Exercise aim: The expected output is a verbatim reprint of the lines from the beginning of the data that follows through the line that contains "This screenshot has width=2048, height=946.".

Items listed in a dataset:
================================

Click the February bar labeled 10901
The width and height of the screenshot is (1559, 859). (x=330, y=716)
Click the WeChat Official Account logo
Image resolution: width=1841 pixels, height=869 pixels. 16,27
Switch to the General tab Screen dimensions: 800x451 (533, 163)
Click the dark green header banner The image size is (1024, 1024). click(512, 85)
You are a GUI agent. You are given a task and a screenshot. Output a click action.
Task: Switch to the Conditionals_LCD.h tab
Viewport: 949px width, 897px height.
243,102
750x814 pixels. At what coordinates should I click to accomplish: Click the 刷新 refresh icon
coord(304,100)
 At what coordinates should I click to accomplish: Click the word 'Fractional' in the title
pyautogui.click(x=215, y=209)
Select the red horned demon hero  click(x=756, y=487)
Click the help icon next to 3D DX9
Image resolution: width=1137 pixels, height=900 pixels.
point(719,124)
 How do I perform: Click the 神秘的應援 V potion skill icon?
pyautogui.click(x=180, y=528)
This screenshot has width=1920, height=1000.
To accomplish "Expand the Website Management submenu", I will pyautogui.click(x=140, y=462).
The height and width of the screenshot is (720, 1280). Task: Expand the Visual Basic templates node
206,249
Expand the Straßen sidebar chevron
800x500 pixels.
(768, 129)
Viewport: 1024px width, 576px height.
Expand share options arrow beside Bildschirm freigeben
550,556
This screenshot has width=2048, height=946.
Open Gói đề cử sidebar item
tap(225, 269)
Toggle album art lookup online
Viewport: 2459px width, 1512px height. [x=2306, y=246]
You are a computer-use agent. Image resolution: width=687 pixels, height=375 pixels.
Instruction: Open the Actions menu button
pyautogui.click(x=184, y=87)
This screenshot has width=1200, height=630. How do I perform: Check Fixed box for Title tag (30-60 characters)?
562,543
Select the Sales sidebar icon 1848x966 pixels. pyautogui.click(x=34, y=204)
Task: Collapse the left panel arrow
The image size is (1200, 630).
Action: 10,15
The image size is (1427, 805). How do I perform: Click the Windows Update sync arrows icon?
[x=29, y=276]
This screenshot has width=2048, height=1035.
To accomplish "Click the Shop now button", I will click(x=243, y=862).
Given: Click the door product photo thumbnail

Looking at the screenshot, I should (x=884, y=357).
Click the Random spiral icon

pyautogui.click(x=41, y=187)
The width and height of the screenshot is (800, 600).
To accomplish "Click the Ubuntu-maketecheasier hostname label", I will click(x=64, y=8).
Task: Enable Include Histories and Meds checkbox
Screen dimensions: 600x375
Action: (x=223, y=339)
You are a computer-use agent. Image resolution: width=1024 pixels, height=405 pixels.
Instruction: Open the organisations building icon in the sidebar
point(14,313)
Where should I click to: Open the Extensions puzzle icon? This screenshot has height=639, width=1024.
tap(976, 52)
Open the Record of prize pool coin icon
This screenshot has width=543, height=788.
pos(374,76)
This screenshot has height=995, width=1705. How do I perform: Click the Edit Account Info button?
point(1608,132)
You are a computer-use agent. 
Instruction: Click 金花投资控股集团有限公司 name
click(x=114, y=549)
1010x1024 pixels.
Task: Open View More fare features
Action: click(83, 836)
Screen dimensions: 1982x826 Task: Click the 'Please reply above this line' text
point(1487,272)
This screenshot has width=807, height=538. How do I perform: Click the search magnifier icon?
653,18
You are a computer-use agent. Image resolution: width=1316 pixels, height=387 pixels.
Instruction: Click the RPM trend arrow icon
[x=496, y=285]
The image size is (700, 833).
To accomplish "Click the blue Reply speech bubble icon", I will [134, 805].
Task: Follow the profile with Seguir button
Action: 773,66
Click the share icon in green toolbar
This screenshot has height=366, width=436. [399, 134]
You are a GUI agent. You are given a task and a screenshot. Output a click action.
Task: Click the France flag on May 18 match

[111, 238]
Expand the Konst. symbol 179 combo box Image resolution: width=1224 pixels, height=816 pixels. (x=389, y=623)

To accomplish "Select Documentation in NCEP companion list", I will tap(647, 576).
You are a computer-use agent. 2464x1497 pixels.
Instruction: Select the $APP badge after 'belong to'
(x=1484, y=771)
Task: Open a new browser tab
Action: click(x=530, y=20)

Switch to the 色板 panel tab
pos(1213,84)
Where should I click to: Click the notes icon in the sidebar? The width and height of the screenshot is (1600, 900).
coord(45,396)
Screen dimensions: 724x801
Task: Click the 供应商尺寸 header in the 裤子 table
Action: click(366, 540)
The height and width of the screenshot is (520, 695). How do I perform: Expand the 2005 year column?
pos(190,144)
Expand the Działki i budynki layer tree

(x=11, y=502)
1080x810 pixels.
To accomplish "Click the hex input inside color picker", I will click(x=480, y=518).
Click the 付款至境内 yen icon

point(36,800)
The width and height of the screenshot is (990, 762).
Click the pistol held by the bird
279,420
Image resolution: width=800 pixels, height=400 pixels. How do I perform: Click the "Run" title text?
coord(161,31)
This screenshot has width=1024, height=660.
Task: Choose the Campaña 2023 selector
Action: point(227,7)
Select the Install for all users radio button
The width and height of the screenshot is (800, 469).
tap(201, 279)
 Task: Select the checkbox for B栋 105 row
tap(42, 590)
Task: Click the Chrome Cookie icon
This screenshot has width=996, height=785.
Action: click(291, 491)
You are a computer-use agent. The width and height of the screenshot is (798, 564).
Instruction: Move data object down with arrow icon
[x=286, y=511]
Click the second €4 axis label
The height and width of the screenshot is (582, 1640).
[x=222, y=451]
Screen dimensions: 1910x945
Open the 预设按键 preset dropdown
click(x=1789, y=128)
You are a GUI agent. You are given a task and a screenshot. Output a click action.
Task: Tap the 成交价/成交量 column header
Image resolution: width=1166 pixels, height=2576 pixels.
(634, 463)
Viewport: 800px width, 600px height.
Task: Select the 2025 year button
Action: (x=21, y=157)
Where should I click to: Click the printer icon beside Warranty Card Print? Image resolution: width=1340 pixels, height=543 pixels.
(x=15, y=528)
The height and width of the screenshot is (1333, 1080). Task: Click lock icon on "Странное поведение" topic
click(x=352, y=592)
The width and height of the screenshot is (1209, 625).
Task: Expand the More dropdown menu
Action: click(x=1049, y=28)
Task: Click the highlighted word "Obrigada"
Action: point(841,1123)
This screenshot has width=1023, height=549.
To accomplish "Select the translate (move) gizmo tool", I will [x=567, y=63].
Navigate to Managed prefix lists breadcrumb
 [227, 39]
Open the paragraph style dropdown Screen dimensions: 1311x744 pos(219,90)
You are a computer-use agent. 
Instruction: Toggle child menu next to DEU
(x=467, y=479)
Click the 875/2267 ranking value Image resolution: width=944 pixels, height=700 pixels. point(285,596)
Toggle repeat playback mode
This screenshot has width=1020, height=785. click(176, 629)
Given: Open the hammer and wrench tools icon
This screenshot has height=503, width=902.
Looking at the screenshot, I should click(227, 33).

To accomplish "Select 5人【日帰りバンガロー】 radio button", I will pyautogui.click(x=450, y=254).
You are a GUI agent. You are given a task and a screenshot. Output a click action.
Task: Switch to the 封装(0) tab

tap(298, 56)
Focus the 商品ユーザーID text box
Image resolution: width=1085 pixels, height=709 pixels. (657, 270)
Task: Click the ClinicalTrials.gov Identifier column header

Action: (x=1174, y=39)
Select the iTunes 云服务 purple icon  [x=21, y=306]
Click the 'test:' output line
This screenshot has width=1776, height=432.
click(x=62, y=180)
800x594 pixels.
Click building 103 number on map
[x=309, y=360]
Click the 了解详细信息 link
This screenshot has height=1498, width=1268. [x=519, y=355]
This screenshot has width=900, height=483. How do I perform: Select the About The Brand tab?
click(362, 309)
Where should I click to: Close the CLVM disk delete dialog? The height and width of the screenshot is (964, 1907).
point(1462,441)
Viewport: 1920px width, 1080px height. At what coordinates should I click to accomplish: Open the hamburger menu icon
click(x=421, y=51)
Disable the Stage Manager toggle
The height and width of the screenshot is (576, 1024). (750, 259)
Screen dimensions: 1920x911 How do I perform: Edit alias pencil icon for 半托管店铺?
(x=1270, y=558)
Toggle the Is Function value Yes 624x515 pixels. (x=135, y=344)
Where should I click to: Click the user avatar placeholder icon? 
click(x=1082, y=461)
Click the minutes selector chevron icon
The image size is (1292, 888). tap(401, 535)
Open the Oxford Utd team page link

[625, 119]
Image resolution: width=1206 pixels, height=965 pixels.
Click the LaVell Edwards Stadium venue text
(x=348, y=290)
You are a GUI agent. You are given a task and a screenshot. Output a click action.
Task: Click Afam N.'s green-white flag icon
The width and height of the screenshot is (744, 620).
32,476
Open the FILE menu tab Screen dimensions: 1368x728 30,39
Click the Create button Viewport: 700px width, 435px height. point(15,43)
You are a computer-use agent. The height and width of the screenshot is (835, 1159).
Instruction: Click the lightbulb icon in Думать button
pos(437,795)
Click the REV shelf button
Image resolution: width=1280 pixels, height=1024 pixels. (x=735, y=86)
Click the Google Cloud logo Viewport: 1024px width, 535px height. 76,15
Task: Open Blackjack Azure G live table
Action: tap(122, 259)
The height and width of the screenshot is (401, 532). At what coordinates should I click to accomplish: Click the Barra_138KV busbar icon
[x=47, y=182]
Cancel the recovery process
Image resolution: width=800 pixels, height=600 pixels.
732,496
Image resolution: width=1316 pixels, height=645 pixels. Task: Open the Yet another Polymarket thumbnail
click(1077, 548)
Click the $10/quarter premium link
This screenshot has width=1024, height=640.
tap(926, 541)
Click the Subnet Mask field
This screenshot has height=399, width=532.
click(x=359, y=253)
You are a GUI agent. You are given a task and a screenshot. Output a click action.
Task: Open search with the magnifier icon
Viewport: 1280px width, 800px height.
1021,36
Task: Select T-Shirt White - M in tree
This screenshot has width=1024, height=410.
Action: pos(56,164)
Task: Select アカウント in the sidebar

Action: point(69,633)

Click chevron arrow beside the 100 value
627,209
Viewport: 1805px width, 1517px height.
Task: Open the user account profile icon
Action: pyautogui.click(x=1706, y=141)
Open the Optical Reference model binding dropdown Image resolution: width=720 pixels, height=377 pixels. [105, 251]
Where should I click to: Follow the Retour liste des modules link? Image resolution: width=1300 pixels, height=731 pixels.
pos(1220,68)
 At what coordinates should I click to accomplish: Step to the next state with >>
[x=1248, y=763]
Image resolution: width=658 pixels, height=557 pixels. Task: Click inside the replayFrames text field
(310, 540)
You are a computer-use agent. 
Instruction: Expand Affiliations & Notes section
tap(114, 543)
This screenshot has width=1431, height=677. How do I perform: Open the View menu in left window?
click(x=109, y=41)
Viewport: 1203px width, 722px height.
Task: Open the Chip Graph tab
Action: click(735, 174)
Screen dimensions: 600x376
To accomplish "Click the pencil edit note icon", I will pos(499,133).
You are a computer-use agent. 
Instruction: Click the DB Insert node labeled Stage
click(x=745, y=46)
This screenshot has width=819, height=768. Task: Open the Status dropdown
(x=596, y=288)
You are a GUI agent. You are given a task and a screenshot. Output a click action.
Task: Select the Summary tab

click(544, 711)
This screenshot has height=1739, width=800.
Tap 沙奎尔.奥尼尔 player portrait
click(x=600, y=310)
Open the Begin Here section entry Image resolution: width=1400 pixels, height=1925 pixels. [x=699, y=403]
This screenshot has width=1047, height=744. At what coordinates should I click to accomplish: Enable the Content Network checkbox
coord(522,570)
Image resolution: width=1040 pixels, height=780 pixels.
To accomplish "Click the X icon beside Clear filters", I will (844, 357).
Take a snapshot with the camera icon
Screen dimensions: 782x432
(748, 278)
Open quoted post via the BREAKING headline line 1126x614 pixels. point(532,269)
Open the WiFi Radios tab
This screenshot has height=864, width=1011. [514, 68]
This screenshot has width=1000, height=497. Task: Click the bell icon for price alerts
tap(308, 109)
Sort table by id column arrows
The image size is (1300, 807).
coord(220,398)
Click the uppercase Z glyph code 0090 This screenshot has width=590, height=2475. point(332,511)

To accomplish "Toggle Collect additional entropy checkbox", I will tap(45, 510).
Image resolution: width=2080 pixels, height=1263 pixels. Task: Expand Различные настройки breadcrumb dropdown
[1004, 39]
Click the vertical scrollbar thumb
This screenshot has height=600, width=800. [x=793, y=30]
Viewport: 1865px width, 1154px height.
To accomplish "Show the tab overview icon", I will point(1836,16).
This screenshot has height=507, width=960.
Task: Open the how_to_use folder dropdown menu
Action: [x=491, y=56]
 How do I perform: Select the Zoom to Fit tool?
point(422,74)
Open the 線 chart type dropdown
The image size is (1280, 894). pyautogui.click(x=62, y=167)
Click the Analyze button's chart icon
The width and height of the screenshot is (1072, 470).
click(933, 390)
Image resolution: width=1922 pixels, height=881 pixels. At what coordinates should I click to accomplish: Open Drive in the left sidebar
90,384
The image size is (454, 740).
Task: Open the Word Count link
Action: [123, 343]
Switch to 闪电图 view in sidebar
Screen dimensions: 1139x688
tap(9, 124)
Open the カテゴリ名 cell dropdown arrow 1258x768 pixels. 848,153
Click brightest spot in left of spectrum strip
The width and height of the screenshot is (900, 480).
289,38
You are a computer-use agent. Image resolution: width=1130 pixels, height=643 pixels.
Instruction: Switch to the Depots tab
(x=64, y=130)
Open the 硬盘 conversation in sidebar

================================

Task answer:
Click the February bar labeled 10901
The width and height of the screenshot is (1559, 859). (x=330, y=716)
Click the WeChat Official Account logo
Image resolution: width=1841 pixels, height=869 pixels. 16,27
Switch to the General tab Screen dimensions: 800x451 (533, 163)
Click the dark green header banner The image size is (1024, 1024). click(512, 85)
You are a GUI agent. You are given a task and a screenshot. Output a click action.
Task: Switch to the Conditionals_LCD.h tab
Viewport: 949px width, 897px height.
243,102
750x814 pixels. At what coordinates should I click to accomplish: Click the 刷新 refresh icon
coord(304,100)
 At what coordinates should I click to accomplish: Click the word 'Fractional' in the title
pyautogui.click(x=215, y=209)
Select the red horned demon hero  click(x=756, y=487)
Click the help icon next to 3D DX9
Image resolution: width=1137 pixels, height=900 pixels.
point(719,124)
 How do I perform: Click the 神秘的應援 V potion skill icon?
pyautogui.click(x=180, y=528)
This screenshot has width=1920, height=1000.
To accomplish "Expand the Website Management submenu", I will pyautogui.click(x=140, y=462).
The height and width of the screenshot is (720, 1280). Task: Expand the Visual Basic templates node
206,249
Expand the Straßen sidebar chevron
800x500 pixels.
(768, 129)
Viewport: 1024px width, 576px height.
Expand share options arrow beside Bildschirm freigeben
550,556
This screenshot has width=2048, height=946.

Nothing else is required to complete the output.